These 15 European startups are set to take the cybersecurity world by storm


Google has announced the startups chosen for its Cybersecurity Startups Growth Academy. The 15 selected startups are from eight countries and were chosen from over 120 applicants. They have made significant contributions, from securing health applications to protecting educators and safeguarding the clean water supply chain.

The selected companies will receive mentoring sessions from Google experts, including former VirusTotal and Mandiant startups. Additionally, they will have opportunities to network with other cybersecurity entrepreneurs at events scheduled throughout Europe this year.

The companies that have been selected are:

  • Alice Biometrics (Spain): Startup awarded for identity verification software built on a proprietary AI engine.
  • Astran (France): Confidential Data Cloud solution that enables companies to unlock cloud adoption without encryption keys.
  • BlackDice (UK / Spain): Company that helps telco operators protect their subscribers from cyber attacks using machine learning and predictive tech to identify patterns.
  • Build38 (Germany / Spain): Company that provides mobile app protection solutions, combining AI and the strongest shielding technology — and serving customers from the financial sector to public transport to health care.
  • CrowdSec (France): Threat intelligence company that offers participative behavioral protection from malicious IP addresses.
  • Cryptr (France): Company that offers a plug-and-play authentication platform enabling software to manage all authentication strategies, like single sign-on, with just a few lines of code.
  • eID Easy (Estonia): Marketplace of qualified electronic signature APIs connecting document workflow platforms to worldwide certificate authorities with one single integration and contract.
  • Elemendar (UK): Company building AI that reads cyber threat reports by humans and turns them into industry-standard structured information.
  • GoodAccess (Czechia): Global cybersecurity platform for the age of remote working, which brings to the world the simplest way to deploy Zero Trust Network Access.
  • Nymiz (Spain): Startup offers AI-based personal data anonymization software — enabling you to “protect your data while unlocking its value.”
  • Passbolt (Luxembourg): Company serving 15,000 organizations worldwide — “including F500 companies, the defense industry, universities” — which builds an open-source, enterprise password manager.
  • Risk Ledger (UK): Provider of supply chain security monitoring software that aims to improve the “security maturity” of the global supply chain ecosystem.
  • Secfense (Poland): Startup that facilitates the adoption of MFA in big organizations thanks to code-less integration that takes minutes instead of weeks or months.
  • Secjur (Germany): Provider of AI-based compliance tools that aims to put compliance, data protection, information security and whistleblowing “on autopilot”.
  • Sentryc (Germany): Provider of brand protection software that works to monitor and “stop product piracy on the internet”.

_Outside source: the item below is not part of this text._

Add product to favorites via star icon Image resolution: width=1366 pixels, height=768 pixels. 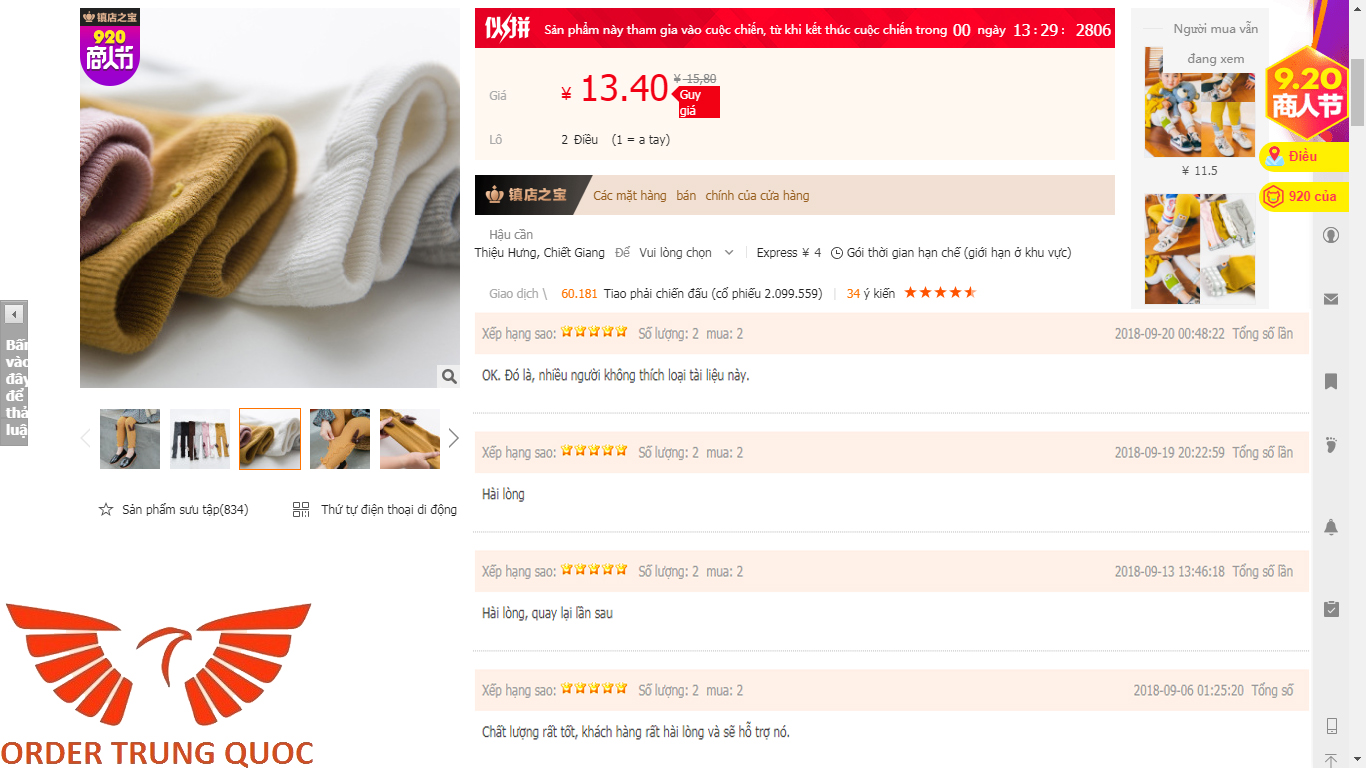point(106,510)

“Involving startups in Europe’s forward defense isn’t only good strategy; increasingly, it’s a matter of urgency.. As many as 92% of the region’s SMEs recognize that cybersecurity is important to them, but only 16% feel very well prepared for an attack. That’s according to new research we’ve released in partnership with Kantar — “Europe’s SMEs in the Digital Decade 2030” — which also finds that attackers targeting unprepared companies can get more data in less time than ever before, due to the smallest cybersecurity lapses,” Royal Hansen, VP of Engineering for Privacy, Safety, and Security at Google, wrote in a blog post.

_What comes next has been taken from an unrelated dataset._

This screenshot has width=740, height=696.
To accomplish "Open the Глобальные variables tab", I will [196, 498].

Hansen continued: “As part of our Grow with Google programs, we developed dedicated training to help SME owners strengthen their cybersecurity skills. They will find resources on mastering the basics of cyber risks, training employees, securing employee devices, networks, systems and software, and creating secure online customer experiences. We have provided this content in English and will progressively make it available across Europe, the Middle East, and Africa, in 18 additional languages.”